Axel laissa échapper un rire sombre et moqueur. « C'est juste de la com' pour les vieux fossiles du conseil d'administration. Ayla n'est rien de plus qu'un accessoire. »
De l'autre côté de la porte, Ayla eut l'impression qu'un coup de masse venait de lui défoncer les côtes.
Ce n'était pas seulement la trahison physique.

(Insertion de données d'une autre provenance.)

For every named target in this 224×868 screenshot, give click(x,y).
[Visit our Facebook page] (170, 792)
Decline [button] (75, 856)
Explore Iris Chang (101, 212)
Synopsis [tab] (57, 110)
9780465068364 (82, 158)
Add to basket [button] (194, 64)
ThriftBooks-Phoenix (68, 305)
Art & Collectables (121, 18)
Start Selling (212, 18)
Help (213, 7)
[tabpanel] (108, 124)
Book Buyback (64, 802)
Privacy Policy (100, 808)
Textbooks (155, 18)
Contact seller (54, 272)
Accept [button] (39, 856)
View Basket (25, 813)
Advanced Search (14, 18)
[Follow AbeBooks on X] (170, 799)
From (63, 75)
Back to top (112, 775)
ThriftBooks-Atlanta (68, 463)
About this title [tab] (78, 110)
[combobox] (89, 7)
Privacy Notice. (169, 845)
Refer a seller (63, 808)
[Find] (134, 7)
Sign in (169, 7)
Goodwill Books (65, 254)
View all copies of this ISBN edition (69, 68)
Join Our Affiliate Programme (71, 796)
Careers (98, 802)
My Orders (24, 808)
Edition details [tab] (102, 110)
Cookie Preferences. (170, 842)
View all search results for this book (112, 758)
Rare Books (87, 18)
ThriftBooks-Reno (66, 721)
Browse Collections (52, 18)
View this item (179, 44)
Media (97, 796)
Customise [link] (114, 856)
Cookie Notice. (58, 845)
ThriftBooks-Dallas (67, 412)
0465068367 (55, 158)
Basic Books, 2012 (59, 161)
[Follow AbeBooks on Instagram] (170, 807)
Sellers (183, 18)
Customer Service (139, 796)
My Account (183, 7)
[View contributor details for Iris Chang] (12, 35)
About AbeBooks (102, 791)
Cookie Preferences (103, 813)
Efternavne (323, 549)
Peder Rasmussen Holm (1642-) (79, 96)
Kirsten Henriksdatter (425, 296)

C'était la destruction complète et totale de sa dignité humaine.
Ses mains tremblaient si violemment qu'elle pouvait à peine tenir son téléphone.
Elle le sortit, passa en mode vidéo et plaça l'objectif devant la fente de la porte.
Elle enregistra dix secondes d'eux, enlacés sur le canapé. Une preuve claire, irréfutable.
Ayla appuya sur stop. Elle glissa le téléphone dans sa pochette.
Elle n'ouvrit pas la porte d'un coup de pied. Elle ne cria pas.
Elle fit demi-tour et rebroussa chemin dans le couloir, ses pas parfaitement silencieux.
Quand Ayla retourna sous les lumières aveuglantes de la salle de bal, la douleur dans sa poitrine avait disparu.
Ses yeux étaient morts, emplis de rien d'autre qu'une froide et calculatrice envie de meurtre.